# Woody's New Look



## PurpleAnonymous (Oct 10, 2011)

Woody's finally gone to the groomers for the first time last week. We had been previously trimming around his eyes/face ourselves, and he has had to suffer strange looking haircuts.

I was a bit worried about how it was going to turn out because Woody is very shy around strangers and I was half expecting a call from the groomers to tell me that they just couldn't deal with him.

They were done 4 hours later, and I was quite relieved to hear that Woody wasn't too fussy. And it's nice to see his eyes again!

*Oops, meant to post this in the pictures forum.

Before:










After:


----------



## mandym (Jun 5, 2011)

Woody has got to be one of the cutest cockapoos ive ever seen,absolutely gorgeous!! love his hair cut!! xxx


----------



## Kodysmom (Feb 11, 2012)

He is lovely and his cut looks really nice.


----------



## mairi1 (Mar 12, 2012)

Woody is such a stunning boy, absoloutely gorgeous eyes. Would love a red Cockapoo one day...


----------



## caradunne (Nov 29, 2010)

He is so gorgeous and has a face just like Izzy's when she has been groomed - I guess it is the American cross.


----------



## DONNA (Jan 7, 2011)

Fabulous cut and beautiful photos,he's stunning!


----------



## Sezra (May 20, 2011)

Awww Woody is gorgeous!


----------



## Rufini (Sep 9, 2011)

She did a great job, Woody looks gorgeous


----------



## KCsunshine (Apr 16, 2012)

I think i just fell in love....he is beautiful..look at those puupy dog eyes!


----------



## SPCnut (Apr 25, 2012)

Ahhh...Woody is so cute  Thanks for sharing.


----------



## PurpleAnonymous (Oct 10, 2011)

caradunne said:


> He is so gorgeous and has a face just like Izzy's when she has been groomed - I guess it is the American cross.


Cara, yes, he's Amercian x Mini.


----------



## tessybear (May 1, 2011)

Woody is a gorgeous handsome boy!


----------



## Stela12 (Mar 1, 2012)

GORGEOUS!!! Great photos!


----------



## puppylove (Jul 25, 2011)

What a stunner. Just beautiful. xxx


----------



## Natalie (May 17, 2012)

Woody is gorgeous


----------



## JoJo (Mar 2, 2011)

He is a rather special looking cockapoo  .. ahhh those eyes ...


----------



## EvaClareEva (Oct 11, 2011)

He's beautiful x


----------



## mariag (Jun 19, 2011)

Awww he's gorgeous  He looks like a smaller version of my Oakley


----------



## emmelg (Mar 4, 2012)

What a stunning cockapoo xx


----------



## MillieDog (Jun 1, 2011)

PurpleAnonymous said:


> Woody's finally gone to the groomers for the first time last week. We had been previously trimming around his eyes/face ourselves, and he has had to suffer strange looking haircuts.
> 
> I was a bit worried about how it was going to turn out because Woody is very shy around strangers and I was half expecting a call from the groomers to tell me that they just couldn't deal with him.

**GIVEN INFORMATION:**
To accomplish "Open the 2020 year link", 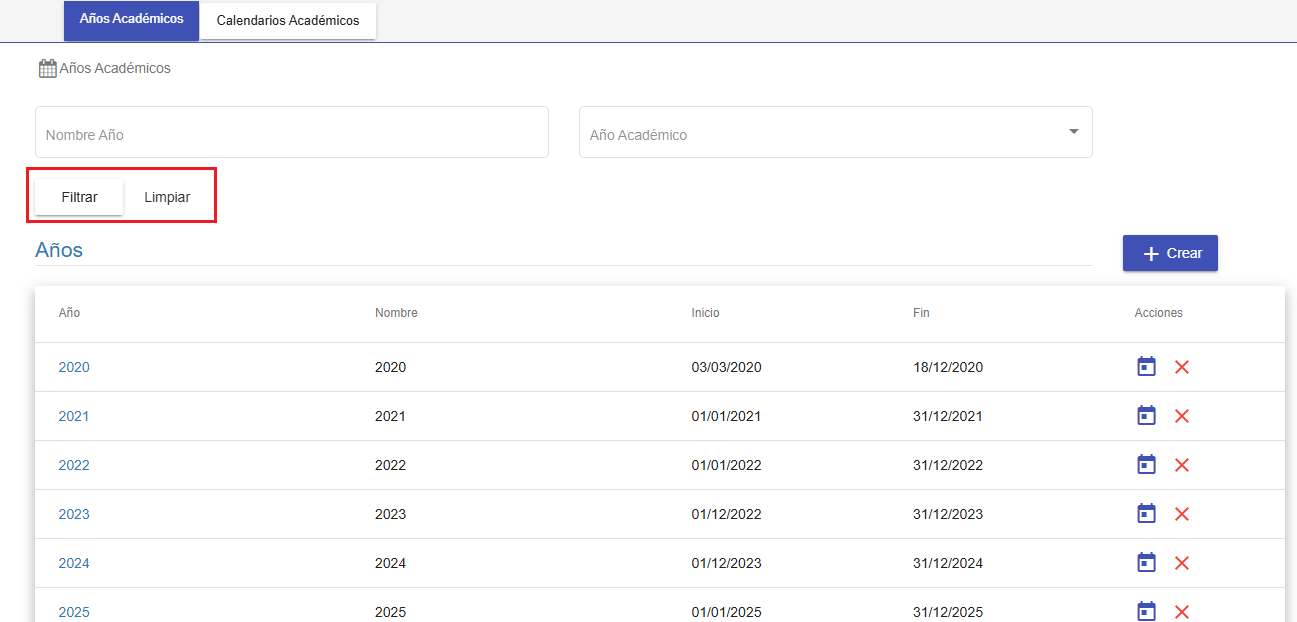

**WORK TO DO:**
1. Summarize the thread about Woody's new look in two sentences.
2. In the thread about Woody's new look, how long after drop-off were the groomers done with Woody?
3. Reproduce the stretch of the thread about Woody's new look from "## mandym (Jun" through "(Feb 11, 2012)".
Work only from the thread about Woody's new look, not from the listing.

**ANSWERS:**
1. Woody had his first visit to the groomers after his owners had been trimming his face themselves. Despite his shyness with strangers he was not too fussy, and many forum members praised his looks and new cut.

2. Four hours.

3.
## mandym (Jun 5, 2011)

Woody has got to be one of the cutest cockapoos ive ever seen,absolutely gorgeous!! love his hair cut!! xxx


----------



## Kodysmom (Feb 11, 2012)